Il volontario siciliano non aveva le "stimmate" di sinistra

Ma per Greta e Vanessa avevano fatto di tutto

Era innanzitutto un serio professionista. Non confondeva l'impegno per il prossimo con l'ideologia. Non mescolava la generosità alla retorica. E non era un attivista di sinistra. Giovanni Lo Porto non possedeva insomma nessuna delle caratteristiche indispensabili per mobilitare la grande stampa di questo Paese, per far fremere pacifisti e anime belle, per far scendere in piazza studenti ed operai. Era un esimio sconosciuto, una perdita irrilevante o - come sussurra l'amara disperazione del padre - un «ostaggio di serie B». Difficile dargli torto. Difficile non mettere a confronto il clima di annoiata indifferenza con cui il nostro Paese ha reagito, per tre anni, al suo rapimento e quello di generale mobilitazione che circondò la vicenda di Simona Pari e Simona Torretta, le due volontarie di «Un Ponte per...», sequestrate il 7 aprile del 2004 a Bagdad e liberate cinque mesi e mezzo dopo. In quei giorni le loro foto campeggiavano sulle prime pagine dei giornali, sventolavano dalle finestre dei palazzi istituzionali, illuminavano l'apertura dei tg, animavano i dibattiti televisivi. In quei giorni di passione, discussioni e polemiche non c'era italiano che non fosse in grado di citarne vite, opere e miracoli, di prevederne morte o liberazione, di esprimere giudizi sulla bontà o sull'inutilità del loro lavoro.

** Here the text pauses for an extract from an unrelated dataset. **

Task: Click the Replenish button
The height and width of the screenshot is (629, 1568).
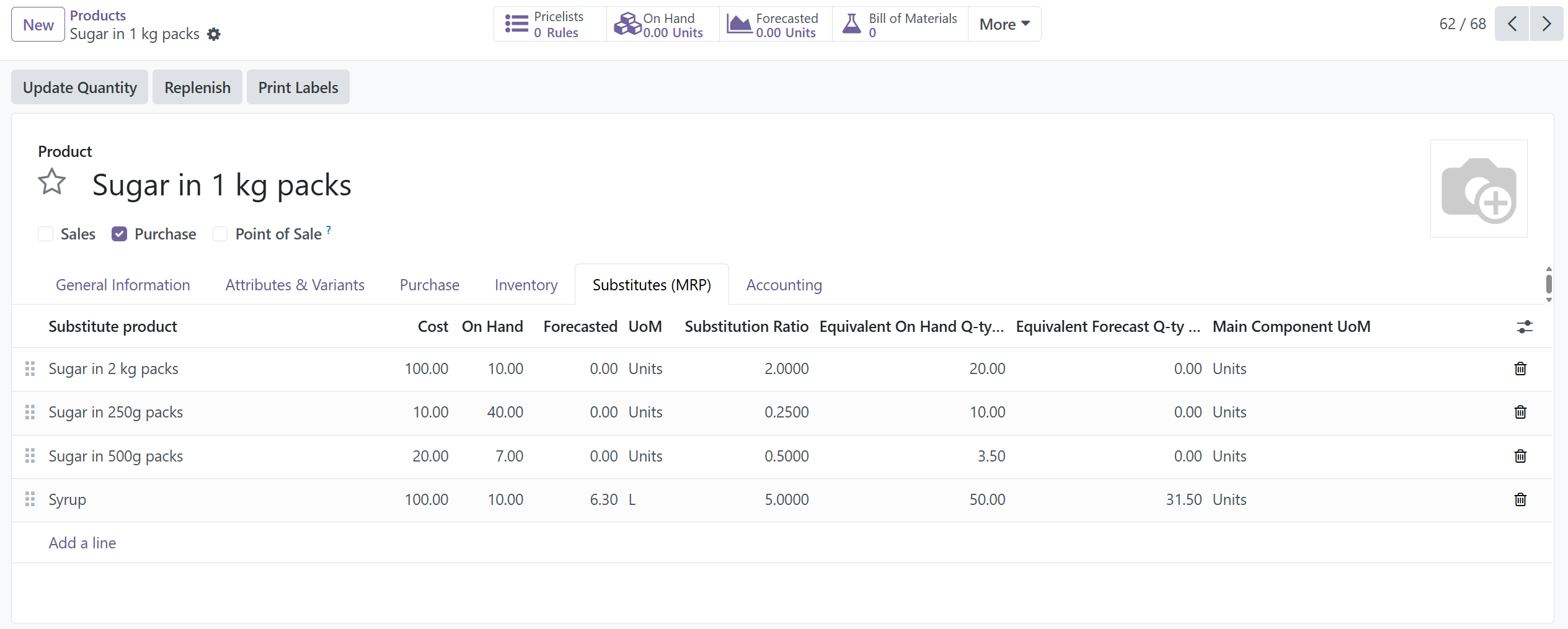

Erano così conosciute, talmente amate - o parimenti detestate - da diventar l'una l'alter ego dell'altra, fino a fondersi in un'entità mediatica una e bina, citata semplicemente come le Due Simone. Dietro quell'entità non c'erano più due semplici donne. C'erano prima di tutto due «attiviste pacifiste» assurte a simbolo e slogan della retorica di sinistra. Per quella connotazione politica ideologica, non per l'essere banalmente umane o genuinamente generose, dovevano esser riportate a casa. A tutti i costi. E ad ogni prezzo. E lo stesso valeva per Vanessa Marzullo e Greta Ramelli le due autoproclamate «volontarie» rapite in Siria e liberate il 15 gennaio scorso, lo stesso giorno in cui, per una tragico, ma simbolico gioco del destino, un missile troncava vita di Lo Porto. Greta e Vanessa, a differenza delle due Simone, non erano neppure pacifiste. E tantomeno professioniste. Ma in virtù del medesimo pedigree di sinistra beneficiavano pure loro dello status di fanciulle-simbolo, capaci di animare cortei e dibattiti.

Giovanni Lo Porto non poteva vantare nessuna di queste di queste qualità. Non partecipava a cortei o manifestazioni. Non inneggiava alle gesta di movimenti armati, rivoluzionari e massacratori. Desiderava solo aiutare il prossimo. Per riuscirci s'era preso una laurea a Londra e un master in Giappone. Per metterle a frutto s'era sudato incarichi e fatiche tra le macerie di Haiti, le giungle del Centrafrica e le infide montagne del Pakistan. Giovanni non parlava molto e lavorava tanto.

Ma forse per questo la sua vita valeva dannatamente poco.